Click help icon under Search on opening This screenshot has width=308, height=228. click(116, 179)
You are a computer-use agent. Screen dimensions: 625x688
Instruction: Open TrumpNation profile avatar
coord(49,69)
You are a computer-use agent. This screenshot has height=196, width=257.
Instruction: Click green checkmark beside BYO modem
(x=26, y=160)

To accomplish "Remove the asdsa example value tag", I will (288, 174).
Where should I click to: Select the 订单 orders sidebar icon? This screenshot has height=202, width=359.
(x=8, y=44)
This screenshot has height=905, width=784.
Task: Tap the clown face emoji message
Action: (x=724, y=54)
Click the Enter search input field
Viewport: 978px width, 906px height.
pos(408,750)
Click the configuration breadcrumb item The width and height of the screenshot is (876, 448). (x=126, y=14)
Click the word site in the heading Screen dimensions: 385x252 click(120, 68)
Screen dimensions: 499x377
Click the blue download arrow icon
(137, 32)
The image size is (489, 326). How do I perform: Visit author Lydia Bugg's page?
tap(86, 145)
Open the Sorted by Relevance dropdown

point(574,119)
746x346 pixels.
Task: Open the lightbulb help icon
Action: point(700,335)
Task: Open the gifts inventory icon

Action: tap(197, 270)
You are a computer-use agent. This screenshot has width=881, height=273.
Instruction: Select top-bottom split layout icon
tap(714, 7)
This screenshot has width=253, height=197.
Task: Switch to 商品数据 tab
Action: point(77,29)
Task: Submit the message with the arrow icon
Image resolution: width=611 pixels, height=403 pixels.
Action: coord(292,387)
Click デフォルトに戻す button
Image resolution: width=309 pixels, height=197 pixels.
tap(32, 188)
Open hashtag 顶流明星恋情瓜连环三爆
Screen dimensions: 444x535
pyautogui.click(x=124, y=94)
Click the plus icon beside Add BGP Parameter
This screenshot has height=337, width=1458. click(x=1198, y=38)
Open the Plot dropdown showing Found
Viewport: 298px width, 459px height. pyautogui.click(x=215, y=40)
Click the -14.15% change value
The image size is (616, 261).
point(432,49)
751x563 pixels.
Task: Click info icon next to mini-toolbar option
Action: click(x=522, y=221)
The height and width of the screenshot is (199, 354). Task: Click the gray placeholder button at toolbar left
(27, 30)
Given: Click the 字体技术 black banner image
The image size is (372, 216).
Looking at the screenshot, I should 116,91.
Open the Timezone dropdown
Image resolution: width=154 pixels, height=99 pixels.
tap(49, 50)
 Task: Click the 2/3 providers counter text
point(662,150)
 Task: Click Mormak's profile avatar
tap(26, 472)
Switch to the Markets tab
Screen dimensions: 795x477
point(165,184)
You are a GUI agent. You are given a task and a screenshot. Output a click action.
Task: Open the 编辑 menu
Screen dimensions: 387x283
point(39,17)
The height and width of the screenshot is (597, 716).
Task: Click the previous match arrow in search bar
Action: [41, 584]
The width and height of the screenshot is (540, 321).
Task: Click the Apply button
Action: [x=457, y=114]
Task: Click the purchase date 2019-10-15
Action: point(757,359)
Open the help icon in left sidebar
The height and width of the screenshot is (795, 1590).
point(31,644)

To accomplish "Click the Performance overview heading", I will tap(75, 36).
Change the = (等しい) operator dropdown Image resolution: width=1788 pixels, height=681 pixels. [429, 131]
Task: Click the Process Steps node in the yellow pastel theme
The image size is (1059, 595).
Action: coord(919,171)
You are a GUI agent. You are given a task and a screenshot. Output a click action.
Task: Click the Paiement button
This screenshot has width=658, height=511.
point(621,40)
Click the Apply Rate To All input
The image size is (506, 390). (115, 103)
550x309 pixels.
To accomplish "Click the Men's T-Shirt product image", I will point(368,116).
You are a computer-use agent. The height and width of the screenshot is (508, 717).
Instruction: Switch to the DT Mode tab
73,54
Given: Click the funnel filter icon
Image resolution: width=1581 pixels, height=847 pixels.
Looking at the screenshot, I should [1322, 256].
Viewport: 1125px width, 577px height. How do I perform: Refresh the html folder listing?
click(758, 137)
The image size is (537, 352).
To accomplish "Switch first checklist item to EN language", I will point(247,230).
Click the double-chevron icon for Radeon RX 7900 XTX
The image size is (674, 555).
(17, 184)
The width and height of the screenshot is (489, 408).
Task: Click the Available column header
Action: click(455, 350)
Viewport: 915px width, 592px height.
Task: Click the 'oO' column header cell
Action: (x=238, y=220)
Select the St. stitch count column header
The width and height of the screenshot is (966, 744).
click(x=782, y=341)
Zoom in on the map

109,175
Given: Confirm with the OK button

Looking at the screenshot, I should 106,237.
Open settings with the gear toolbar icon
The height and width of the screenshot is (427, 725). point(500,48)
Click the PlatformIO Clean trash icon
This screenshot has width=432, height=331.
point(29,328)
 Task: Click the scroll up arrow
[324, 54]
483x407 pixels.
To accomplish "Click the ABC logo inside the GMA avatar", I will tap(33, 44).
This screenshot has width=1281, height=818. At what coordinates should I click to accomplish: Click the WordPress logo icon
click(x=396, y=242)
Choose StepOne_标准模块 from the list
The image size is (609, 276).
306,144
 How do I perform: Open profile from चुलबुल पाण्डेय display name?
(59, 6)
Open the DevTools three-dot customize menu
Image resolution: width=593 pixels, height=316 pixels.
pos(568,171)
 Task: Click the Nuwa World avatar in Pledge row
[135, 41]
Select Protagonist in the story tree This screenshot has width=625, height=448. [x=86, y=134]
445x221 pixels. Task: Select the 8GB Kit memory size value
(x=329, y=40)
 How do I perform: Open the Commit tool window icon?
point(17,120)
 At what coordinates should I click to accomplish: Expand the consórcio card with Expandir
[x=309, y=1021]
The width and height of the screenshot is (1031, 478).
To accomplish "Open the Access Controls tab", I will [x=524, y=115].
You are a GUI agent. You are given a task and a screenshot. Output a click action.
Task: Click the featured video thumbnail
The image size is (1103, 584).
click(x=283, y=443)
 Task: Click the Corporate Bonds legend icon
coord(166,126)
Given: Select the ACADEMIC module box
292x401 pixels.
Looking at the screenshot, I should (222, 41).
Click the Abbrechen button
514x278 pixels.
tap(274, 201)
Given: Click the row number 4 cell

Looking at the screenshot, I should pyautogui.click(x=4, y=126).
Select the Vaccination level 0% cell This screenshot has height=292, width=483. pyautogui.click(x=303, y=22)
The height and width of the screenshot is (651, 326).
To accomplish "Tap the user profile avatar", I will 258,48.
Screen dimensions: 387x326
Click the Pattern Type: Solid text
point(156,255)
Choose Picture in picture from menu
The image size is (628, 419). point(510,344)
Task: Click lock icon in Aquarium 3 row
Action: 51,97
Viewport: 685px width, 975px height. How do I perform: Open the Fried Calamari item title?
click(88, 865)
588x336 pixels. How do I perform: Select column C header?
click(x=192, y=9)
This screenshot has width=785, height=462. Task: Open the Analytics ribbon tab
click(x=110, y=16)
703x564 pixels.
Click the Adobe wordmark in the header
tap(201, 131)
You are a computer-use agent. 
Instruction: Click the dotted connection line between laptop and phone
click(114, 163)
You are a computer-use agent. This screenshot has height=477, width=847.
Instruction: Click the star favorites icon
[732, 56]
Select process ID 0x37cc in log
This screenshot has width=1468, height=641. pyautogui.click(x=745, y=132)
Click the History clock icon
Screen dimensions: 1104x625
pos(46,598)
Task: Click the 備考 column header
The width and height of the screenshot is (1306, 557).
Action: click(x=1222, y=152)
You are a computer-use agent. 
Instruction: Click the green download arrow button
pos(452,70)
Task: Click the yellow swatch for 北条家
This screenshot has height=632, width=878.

________________________

Your task – Your task is to reproduce exactly the lines from the one with "514x278 pixels." through the end of the listing. Both ends belong in the answer.

Written solution –
514x278 pixels.
tap(274, 201)
Given: Click the row number 4 cell

Looking at the screenshot, I should pyautogui.click(x=4, y=126).
Select the Vaccination level 0% cell This screenshot has height=292, width=483. pyautogui.click(x=303, y=22)
The height and width of the screenshot is (651, 326).
To accomplish "Tap the user profile avatar", I will 258,48.
Screen dimensions: 387x326
Click the Pattern Type: Solid text
point(156,255)
Choose Picture in picture from menu
The image size is (628, 419). point(510,344)
Task: Click lock icon in Aquarium 3 row
Action: 51,97
Viewport: 685px width, 975px height. How do I perform: Open the Fried Calamari item title?
click(88, 865)
588x336 pixels. How do I perform: Select column C header?
click(x=192, y=9)
This screenshot has width=785, height=462. Task: Open the Analytics ribbon tab
click(x=110, y=16)
703x564 pixels.
Click the Adobe wordmark in the header
tap(201, 131)
You are a computer-use agent. 
Instruction: Click the dotted connection line between laptop and phone
click(114, 163)
You are a computer-use agent. This screenshot has height=477, width=847.
Instruction: Click the star favorites icon
[732, 56]
Select process ID 0x37cc in log
This screenshot has width=1468, height=641. pyautogui.click(x=745, y=132)
Click the History clock icon
Screen dimensions: 1104x625
pos(46,598)
Task: Click the 備考 column header
The width and height of the screenshot is (1306, 557).
Action: click(x=1222, y=152)
You are a computer-use agent. 
Instruction: Click the green download arrow button
pos(452,70)
Task: Click the yellow swatch for 北条家
This screenshot has height=632, width=878.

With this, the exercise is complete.